Stored items
::::::::

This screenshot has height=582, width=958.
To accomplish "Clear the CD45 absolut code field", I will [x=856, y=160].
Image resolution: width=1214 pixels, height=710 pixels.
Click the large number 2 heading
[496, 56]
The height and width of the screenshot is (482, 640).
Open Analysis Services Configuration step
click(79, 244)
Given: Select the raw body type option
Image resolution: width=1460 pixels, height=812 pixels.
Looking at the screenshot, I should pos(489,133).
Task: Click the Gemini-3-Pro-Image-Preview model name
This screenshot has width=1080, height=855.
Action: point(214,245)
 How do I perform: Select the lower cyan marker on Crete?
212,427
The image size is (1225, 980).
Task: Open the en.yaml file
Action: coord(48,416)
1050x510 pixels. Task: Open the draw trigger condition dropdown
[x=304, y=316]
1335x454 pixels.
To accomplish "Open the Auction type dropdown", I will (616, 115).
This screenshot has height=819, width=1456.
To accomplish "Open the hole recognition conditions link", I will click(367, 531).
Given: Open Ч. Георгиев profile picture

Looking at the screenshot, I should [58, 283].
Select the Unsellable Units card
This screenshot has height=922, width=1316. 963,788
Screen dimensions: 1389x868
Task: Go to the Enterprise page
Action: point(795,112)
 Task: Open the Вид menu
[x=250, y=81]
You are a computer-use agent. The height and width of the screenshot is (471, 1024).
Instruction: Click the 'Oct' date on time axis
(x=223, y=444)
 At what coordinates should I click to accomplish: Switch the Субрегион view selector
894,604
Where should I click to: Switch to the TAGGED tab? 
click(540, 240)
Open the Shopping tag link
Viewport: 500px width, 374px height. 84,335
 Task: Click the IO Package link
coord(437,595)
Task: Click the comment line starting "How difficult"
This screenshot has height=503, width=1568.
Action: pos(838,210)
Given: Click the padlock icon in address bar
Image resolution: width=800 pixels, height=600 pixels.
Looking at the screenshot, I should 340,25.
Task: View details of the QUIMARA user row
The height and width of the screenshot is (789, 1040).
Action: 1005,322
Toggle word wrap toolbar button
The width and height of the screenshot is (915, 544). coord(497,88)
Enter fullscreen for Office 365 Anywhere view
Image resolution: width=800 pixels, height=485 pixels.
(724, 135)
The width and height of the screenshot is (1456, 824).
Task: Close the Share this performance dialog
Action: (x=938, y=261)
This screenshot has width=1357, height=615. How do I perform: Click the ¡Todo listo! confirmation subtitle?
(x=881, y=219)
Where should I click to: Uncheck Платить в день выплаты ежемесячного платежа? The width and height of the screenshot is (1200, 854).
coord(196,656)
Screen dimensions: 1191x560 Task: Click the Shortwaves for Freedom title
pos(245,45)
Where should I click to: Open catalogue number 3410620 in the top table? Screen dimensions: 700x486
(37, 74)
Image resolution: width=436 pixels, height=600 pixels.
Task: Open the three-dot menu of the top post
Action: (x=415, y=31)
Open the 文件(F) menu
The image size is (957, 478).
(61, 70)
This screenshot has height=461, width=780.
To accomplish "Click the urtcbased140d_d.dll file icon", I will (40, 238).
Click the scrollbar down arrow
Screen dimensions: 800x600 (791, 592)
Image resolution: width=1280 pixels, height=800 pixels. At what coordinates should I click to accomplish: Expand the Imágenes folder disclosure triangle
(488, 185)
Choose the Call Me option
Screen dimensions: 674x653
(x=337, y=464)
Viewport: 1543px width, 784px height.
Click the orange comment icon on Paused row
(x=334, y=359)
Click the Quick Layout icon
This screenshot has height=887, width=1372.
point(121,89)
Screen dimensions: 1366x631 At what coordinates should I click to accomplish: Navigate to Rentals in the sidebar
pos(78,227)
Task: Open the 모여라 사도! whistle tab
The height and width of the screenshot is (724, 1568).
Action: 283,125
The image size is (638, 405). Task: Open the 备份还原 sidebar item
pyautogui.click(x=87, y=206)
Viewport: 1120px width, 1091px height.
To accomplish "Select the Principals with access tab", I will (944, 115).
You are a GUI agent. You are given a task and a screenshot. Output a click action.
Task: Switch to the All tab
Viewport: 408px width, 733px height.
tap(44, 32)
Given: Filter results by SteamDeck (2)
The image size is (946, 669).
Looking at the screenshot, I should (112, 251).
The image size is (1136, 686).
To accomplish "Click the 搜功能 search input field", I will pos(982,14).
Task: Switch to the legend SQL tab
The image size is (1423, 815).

::::::::

The response should be an exact copy of all the records above.

This screenshot has height=582, width=958.
To accomplish "Clear the CD45 absolut code field", I will [x=856, y=160].
Image resolution: width=1214 pixels, height=710 pixels.
Click the large number 2 heading
[496, 56]
The height and width of the screenshot is (482, 640).
Open Analysis Services Configuration step
click(79, 244)
Given: Select the raw body type option
Image resolution: width=1460 pixels, height=812 pixels.
Looking at the screenshot, I should pos(489,133).
Task: Click the Gemini-3-Pro-Image-Preview model name
This screenshot has width=1080, height=855.
Action: point(214,245)
 How do I perform: Select the lower cyan marker on Crete?
212,427
The image size is (1225, 980).
Task: Open the en.yaml file
Action: coord(48,416)
1050x510 pixels. Task: Open the draw trigger condition dropdown
[x=304, y=316]
1335x454 pixels.
To accomplish "Open the Auction type dropdown", I will (616, 115).
This screenshot has height=819, width=1456.
To accomplish "Open the hole recognition conditions link", I will click(367, 531).
Given: Open Ч. Георгиев profile picture

Looking at the screenshot, I should [58, 283].
Select the Unsellable Units card
This screenshot has height=922, width=1316. 963,788
Screen dimensions: 1389x868
Task: Go to the Enterprise page
Action: point(795,112)
 Task: Open the Вид menu
[x=250, y=81]
You are a computer-use agent. The height and width of the screenshot is (471, 1024).
Instruction: Click the 'Oct' date on time axis
(x=223, y=444)
 At what coordinates should I click to accomplish: Switch the Субрегион view selector
894,604
Where should I click to: Switch to the TAGGED tab? 
click(540, 240)
Open the Shopping tag link
Viewport: 500px width, 374px height. 84,335
 Task: Click the IO Package link
coord(437,595)
Task: Click the comment line starting "How difficult"
This screenshot has height=503, width=1568.
Action: pos(838,210)
Given: Click the padlock icon in address bar
Image resolution: width=800 pixels, height=600 pixels.
Looking at the screenshot, I should 340,25.
Task: View details of the QUIMARA user row
The height and width of the screenshot is (789, 1040).
Action: 1005,322
Toggle word wrap toolbar button
The width and height of the screenshot is (915, 544). coord(497,88)
Enter fullscreen for Office 365 Anywhere view
Image resolution: width=800 pixels, height=485 pixels.
(724, 135)
The width and height of the screenshot is (1456, 824).
Task: Close the Share this performance dialog
Action: (x=938, y=261)
This screenshot has width=1357, height=615. How do I perform: Click the ¡Todo listo! confirmation subtitle?
(x=881, y=219)
Where should I click to: Uncheck Платить в день выплаты ежемесячного платежа? The width and height of the screenshot is (1200, 854).
coord(196,656)
Screen dimensions: 1191x560 Task: Click the Shortwaves for Freedom title
pos(245,45)
Where should I click to: Open catalogue number 3410620 in the top table? Screen dimensions: 700x486
(37, 74)
Image resolution: width=436 pixels, height=600 pixels.
Task: Open the three-dot menu of the top post
Action: (x=415, y=31)
Open the 文件(F) menu
The image size is (957, 478).
(61, 70)
This screenshot has height=461, width=780.
To accomplish "Click the urtcbased140d_d.dll file icon", I will (40, 238).
Click the scrollbar down arrow
Screen dimensions: 800x600 (791, 592)
Image resolution: width=1280 pixels, height=800 pixels. At what coordinates should I click to accomplish: Expand the Imágenes folder disclosure triangle
(488, 185)
Choose the Call Me option
Screen dimensions: 674x653
(x=337, y=464)
Viewport: 1543px width, 784px height.
Click the orange comment icon on Paused row
(x=334, y=359)
Click the Quick Layout icon
This screenshot has height=887, width=1372.
point(121,89)
Screen dimensions: 1366x631 At what coordinates should I click to accomplish: Navigate to Rentals in the sidebar
pos(78,227)
Task: Open the 모여라 사도! whistle tab
The height and width of the screenshot is (724, 1568).
Action: 283,125
The image size is (638, 405). Task: Open the 备份还原 sidebar item
pyautogui.click(x=87, y=206)
Viewport: 1120px width, 1091px height.
To accomplish "Select the Principals with access tab", I will (944, 115).
You are a GUI agent. You are given a task and a screenshot. Output a click action.
Task: Switch to the All tab
Viewport: 408px width, 733px height.
tap(44, 32)
Given: Filter results by SteamDeck (2)
The image size is (946, 669).
Looking at the screenshot, I should (112, 251).
The image size is (1136, 686).
To accomplish "Click the 搜功能 search input field", I will pos(982,14).
Task: Switch to the legend SQL tab
The image size is (1423, 815).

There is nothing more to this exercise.